* What is asked *
Please write out the listing below line for line, with no changes.

━━ Task material ━━

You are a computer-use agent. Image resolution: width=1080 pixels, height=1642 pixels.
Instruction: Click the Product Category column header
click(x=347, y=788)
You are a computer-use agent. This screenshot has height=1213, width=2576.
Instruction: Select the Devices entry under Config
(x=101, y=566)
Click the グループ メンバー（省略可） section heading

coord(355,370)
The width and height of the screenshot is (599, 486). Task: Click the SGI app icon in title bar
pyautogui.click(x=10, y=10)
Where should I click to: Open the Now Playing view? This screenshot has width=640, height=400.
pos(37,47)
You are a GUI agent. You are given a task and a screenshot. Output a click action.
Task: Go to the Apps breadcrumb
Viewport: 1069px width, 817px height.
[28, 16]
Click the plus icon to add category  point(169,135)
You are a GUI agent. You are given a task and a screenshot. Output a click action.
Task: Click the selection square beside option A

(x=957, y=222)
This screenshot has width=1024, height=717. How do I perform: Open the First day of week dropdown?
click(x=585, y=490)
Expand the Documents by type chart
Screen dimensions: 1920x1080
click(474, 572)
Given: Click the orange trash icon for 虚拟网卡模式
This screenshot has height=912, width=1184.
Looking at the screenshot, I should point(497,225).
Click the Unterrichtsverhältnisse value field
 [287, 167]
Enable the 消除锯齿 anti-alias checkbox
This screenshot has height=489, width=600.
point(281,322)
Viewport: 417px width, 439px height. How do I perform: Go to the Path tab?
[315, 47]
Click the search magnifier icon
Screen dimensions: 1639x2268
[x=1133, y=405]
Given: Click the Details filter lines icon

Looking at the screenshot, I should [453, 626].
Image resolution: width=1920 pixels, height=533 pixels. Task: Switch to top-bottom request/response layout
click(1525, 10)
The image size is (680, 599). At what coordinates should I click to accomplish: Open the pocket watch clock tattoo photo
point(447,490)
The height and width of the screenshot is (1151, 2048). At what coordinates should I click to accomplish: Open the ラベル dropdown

━━━

* Task result *
You are a computer-use agent. Image resolution: width=1080 pixels, height=1642 pixels.
Instruction: Click the Product Category column header
click(x=347, y=788)
You are a computer-use agent. This screenshot has height=1213, width=2576.
Instruction: Select the Devices entry under Config
(x=101, y=566)
Click the グループ メンバー（省略可） section heading

coord(355,370)
The width and height of the screenshot is (599, 486). Task: Click the SGI app icon in title bar
pyautogui.click(x=10, y=10)
Where should I click to: Open the Now Playing view? This screenshot has width=640, height=400.
pos(37,47)
You are a GUI agent. You are given a task and a screenshot. Output a click action.
Task: Go to the Apps breadcrumb
Viewport: 1069px width, 817px height.
[28, 16]
Click the plus icon to add category  point(169,135)
You are a GUI agent. You are given a task and a screenshot. Output a click action.
Task: Click the selection square beside option A

(x=957, y=222)
This screenshot has width=1024, height=717. How do I perform: Open the First day of week dropdown?
click(x=585, y=490)
Expand the Documents by type chart
Screen dimensions: 1920x1080
click(474, 572)
Given: Click the orange trash icon for 虚拟网卡模式
This screenshot has height=912, width=1184.
Looking at the screenshot, I should point(497,225).
Click the Unterrichtsverhältnisse value field
 [287, 167]
Enable the 消除锯齿 anti-alias checkbox
This screenshot has height=489, width=600.
point(281,322)
Viewport: 417px width, 439px height. How do I perform: Go to the Path tab?
[315, 47]
Click the search magnifier icon
Screen dimensions: 1639x2268
[x=1133, y=405]
Given: Click the Details filter lines icon

Looking at the screenshot, I should [453, 626].
Image resolution: width=1920 pixels, height=533 pixels. Task: Switch to top-bottom request/response layout
click(1525, 10)
The image size is (680, 599). At what coordinates should I click to accomplish: Open the pocket watch clock tattoo photo
point(447,490)
The height and width of the screenshot is (1151, 2048). At what coordinates should I click to accomplish: Open the ラベル dropdown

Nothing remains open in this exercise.